(DATA PROVIDED Opens)

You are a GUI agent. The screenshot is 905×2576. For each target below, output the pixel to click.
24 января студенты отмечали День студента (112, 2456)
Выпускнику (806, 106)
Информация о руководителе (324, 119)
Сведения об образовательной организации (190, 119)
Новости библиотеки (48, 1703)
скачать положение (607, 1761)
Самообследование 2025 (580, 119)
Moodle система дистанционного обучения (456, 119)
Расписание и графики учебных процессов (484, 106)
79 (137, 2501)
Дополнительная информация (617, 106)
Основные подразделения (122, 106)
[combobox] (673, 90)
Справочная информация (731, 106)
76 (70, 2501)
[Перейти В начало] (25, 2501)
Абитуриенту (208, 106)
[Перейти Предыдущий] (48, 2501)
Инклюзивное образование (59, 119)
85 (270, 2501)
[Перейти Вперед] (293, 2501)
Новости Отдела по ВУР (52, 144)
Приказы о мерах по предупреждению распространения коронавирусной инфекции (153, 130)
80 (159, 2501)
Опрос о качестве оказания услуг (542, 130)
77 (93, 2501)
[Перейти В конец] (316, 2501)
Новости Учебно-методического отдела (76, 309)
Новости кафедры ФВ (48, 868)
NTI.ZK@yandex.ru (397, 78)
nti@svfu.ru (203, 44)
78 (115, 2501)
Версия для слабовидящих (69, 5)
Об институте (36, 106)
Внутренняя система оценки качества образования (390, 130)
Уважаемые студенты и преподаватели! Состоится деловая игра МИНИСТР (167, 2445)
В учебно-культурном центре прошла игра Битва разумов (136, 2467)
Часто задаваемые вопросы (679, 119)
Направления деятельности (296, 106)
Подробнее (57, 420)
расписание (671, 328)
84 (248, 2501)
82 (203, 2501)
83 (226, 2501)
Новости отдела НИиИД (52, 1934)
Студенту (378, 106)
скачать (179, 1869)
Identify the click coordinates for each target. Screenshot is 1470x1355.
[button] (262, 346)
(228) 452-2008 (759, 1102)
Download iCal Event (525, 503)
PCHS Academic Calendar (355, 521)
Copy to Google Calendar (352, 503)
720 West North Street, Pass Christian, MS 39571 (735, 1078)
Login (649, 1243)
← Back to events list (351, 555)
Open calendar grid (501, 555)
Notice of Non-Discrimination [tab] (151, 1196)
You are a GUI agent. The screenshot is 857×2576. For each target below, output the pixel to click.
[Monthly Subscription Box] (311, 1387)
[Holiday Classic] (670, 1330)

(DATA PROVIDED Closes)

TRY IT: Where a line above holds the string "Перейти", copy that line.

REPLY TO THE EXERCISE:
[Перейти В начало] (25, 2501)
[Перейти Предыдущий] (48, 2501)
[Перейти Вперед] (293, 2501)
[Перейти В конец] (316, 2501)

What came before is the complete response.